Morning Commentary
Cypher: I know this steak doesn’t exist... Ignorance is bliss | The Matrix
The Street has to know that last Friday's jobs report was suspect, even more than usual, as even fewer surveys were returned in time for the release. Still, there was nothing but jubilation as nine S&P 500 sectors rallied, and it was green across extended factors.
Market Breadth
Market breadth was fantastic on Friday, especially the up to down volume on the New York Stock Exchange (NYSE) and the NASDAQ Composite.
Market Breadth |
NYSE |
NASDAQ |
Advancers |
1,761 |
2,851 |
Decliners |
1,041 |
1,329 |
New Highs |
164 |
154 |
New Lows |
15 |
95 |
Up Volume |
2.1 billion |
3.27 billion |
Down Volume |
739.16 million |
1.32 billion |
Weekly Breadth
On the week, however, breadth was decidedly bearish in most categories.
Highlights:
Lowlights:
Valuations
For all the talk about how “expensive” the market has become, a look under the hood only sees three sectors trading above their 10-year average price-to-earnings (P/E) ratio. Interestingly, Technology (XLK), Utilities (XLU), and Health Care (XLV) are all trading below their average price-to-earnings-to-growth (PEG) ratio.
Earnings season kicks off on Friday. The market expects year-over-year growth to slow in the first and second quarters.
But the Street is also expecting earnings to accelerate into next year.
This is what I mean when discussing controlling the narrative and expectations. The setup is for companies to beat watered-down earnings estimates and raise guidance. The financial media will cheer!
Treacherous Anniversary
Today is the first anniversary of one of the most heinous crimes against humanity in recent decades.

→ **Data block**
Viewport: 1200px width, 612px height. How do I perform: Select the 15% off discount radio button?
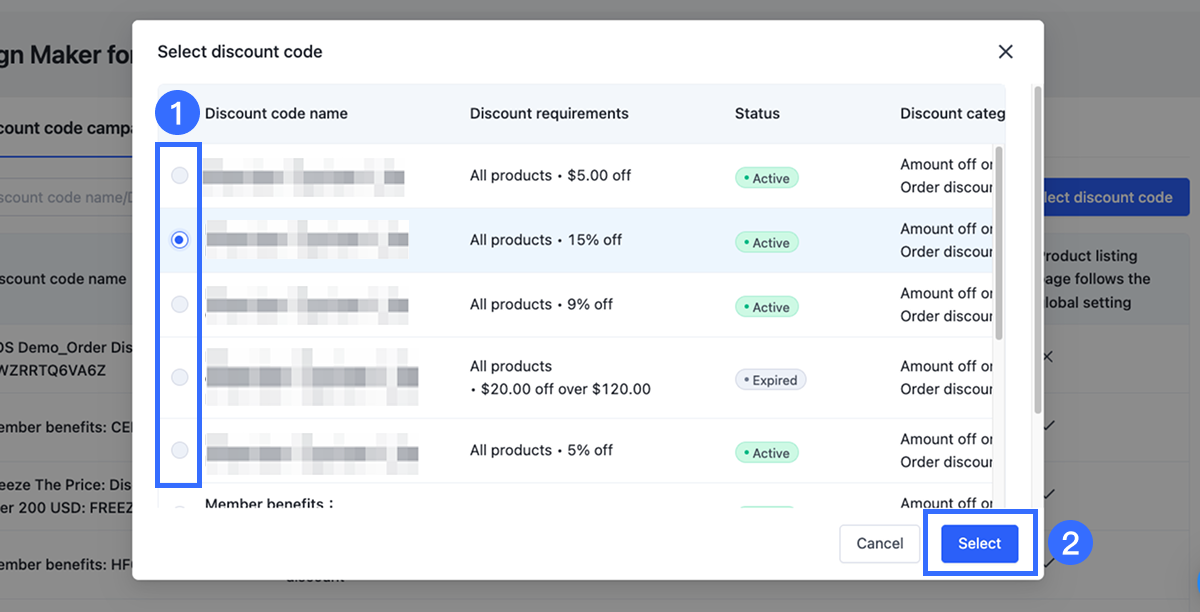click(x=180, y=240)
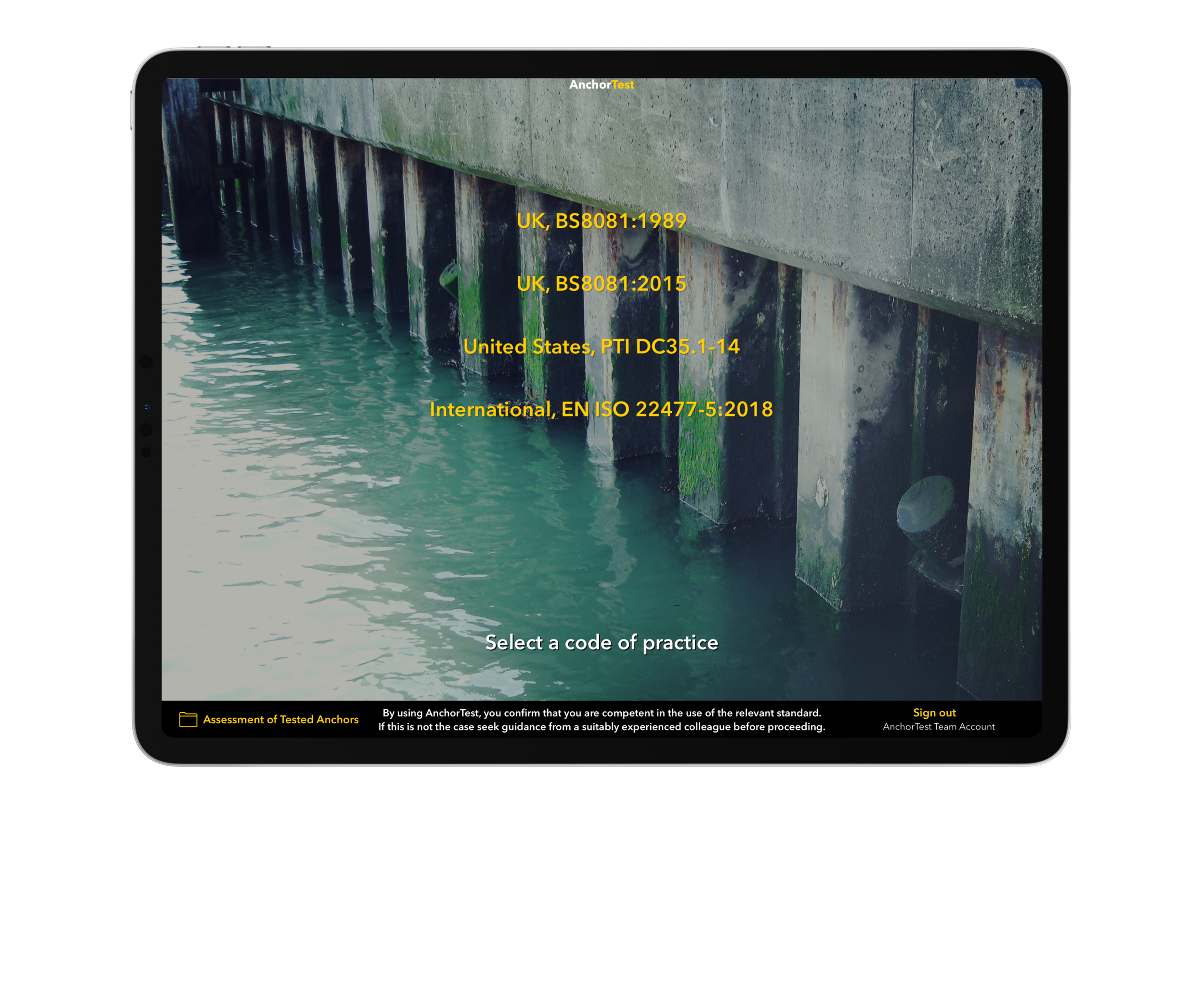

→ **Set exercise 1**
Revise the market commentary by reproducing it between "Earnings season kicks" and "media will cheer!", inclusive, with "narrative" changed to "storyline".
→ **Set exercise 2**
Render this sentence from the market commentary in Spanish: "Earnings season kicks off on Friday."

→ **Expected output 1**
Earnings season kicks off on Friday. The market expects year-over-year growth to slow in the first and second quarters.
But the Street is also expecting earnings to accelerate into next year.
This is what I mean when discussing controlling the storyline and expectations. The setup is for companies to beat watered-down earnings estimates and raise guidance. The financial media will cheer!

→ **Expected output 2**
La temporada de resultados arranca el viernes.